All percent encoding

Fixes #2575.
httpwg · Jul 11, 2023 · 1b74c4e · 1b74c4e
1 parent 717f0b7
commit 1b74c4e
Showing 1 changed file with 21 additions and 12 deletions.
diff --git a/draft-ietf-httpbis-sfbis.md b/draft-ietf-httpbis-sfbis.md
@@ -695,8 +695,10 @@ Given a string of Unicode characters as input_string, return an ASCII string sui
    1. If byte is %x25 ("%"), append "%25" to encoded_string.
    2. If byte is in the ranges %x00-1f or %x7f-ff, apply the percent-encoding defined in {{Section 2.1 of URI}} to byte and append the result to encoded_string.
    3. Otherwise, decode byte as an ASCII character and append the result to encoded_string.
-3. Let formatted_string be the result of running Serialising a String ({{ser-string}}) with encoded_string.
-4. Return the character "%" followed by formatted_string.
+3. Let output be a string containing %x25 ("%") followed by DQUOTE.
+4. Append encoded_string to output.
+5. Append DQUOTE to output.
+6. Return output.
 
 
 ## Parsing Structured Fields {#text-parse}
@@ -966,16 +968,23 @@ Given an ASCII string as input_string, return a Date. input_string is modified t
 
 Given an ASCII string as input_string, return a string of Unicode characters. input_string is modified to remove the parsed value.
 
-0. If the first character of input_string is not "%", fail parsing.
-1. Discard the first character of input_string.
-2. Let parsed_string be the result of running Parsing a String ({{parse-string}}) with input_string.
-3. Let byte_array be the result of applying ASCII encoding to input_string.
-4. For each sigil_byte in byte_array which is %25 ("%"):
-   1. Let octet_hex be the two bytes after sigil_byte in byte_string.
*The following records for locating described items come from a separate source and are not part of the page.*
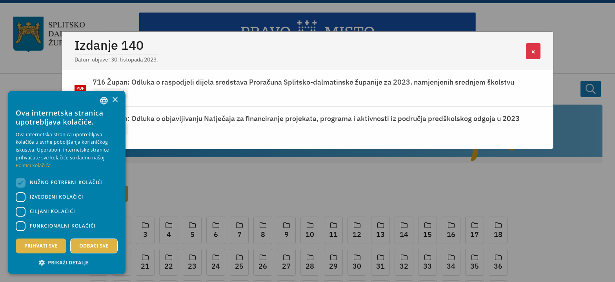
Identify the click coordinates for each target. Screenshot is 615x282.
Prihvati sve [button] (41, 245)
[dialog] (67, 182)
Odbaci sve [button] (94, 245)
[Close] (533, 51)
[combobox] (104, 101)
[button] (67, 262)
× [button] (115, 100)
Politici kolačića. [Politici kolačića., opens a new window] (34, 165)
If there are not two bytes, fail parsing.
-   2. Let octet be the result of decoding octet_hex as hexidecimal, in a case-insensitive fashion.
-   3. Replace sigil_byte and octet_hex in byte_array with octet.
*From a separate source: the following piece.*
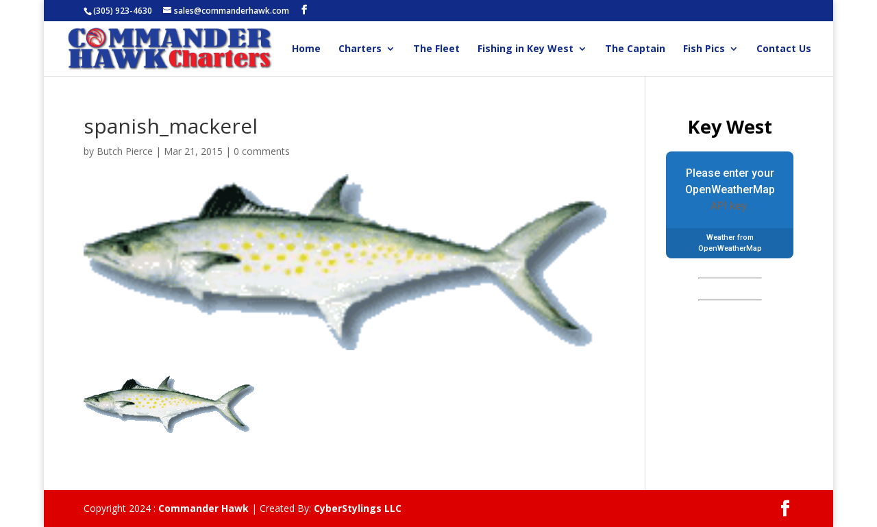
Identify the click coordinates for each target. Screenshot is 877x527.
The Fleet (436, 49)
-5. Let unicode_string be the result of decoding byte_array as a UTF-8 string {{UTF8}}. Fail parsing if decoding fails.
-6. Return unicode_string.
+0. If the first two characters of input_string are not  %x25 ("%") followed by DQUOTE, fail parsing.
+1. Discard the first two characters of input_string.
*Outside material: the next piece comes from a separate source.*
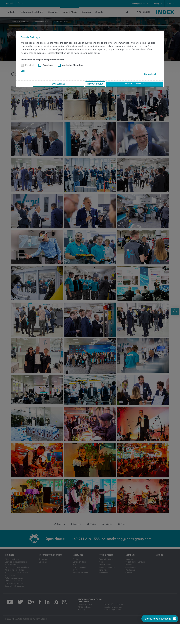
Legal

+2. Let byte_array be an empty byte array.
+3. While input_string is not empty:
+   1. Let char be the result of consuming the first character of input_string.
+   2. If char is in the range %x00-1f or %x7f-ff (i.e., it is not in VCHAR or SP), fail parsing.
+   3. If char is %x25 ("%"):
+      1. Let octet_hex be the two bytes after char in input_string. If there are not two bytes, fail parsing.
+      2. Let octet be the result of decoding octet_hex as hexidecimal, in a case-insensitive fashion.
+      3. Append octet to byte_array.
+   2. If char is DQUOTE:
+      1. Let unicode_string be the result of decoding byte_array as a UTF-8 string {{UTF8}}. Fail parsing if decoding fails.
+      2. Return unicode_string.
+   3. Otherwise, if char is not %x25 or DQUOTE:
+      1. Let byte be the result of applying ASCII encoding to char.
+      2. Append byte to byte_array.
+4. Reached the end of input_string without finding a closing DQUOTE; fail parsing.
 
 
 # IANA Considerations {#iana}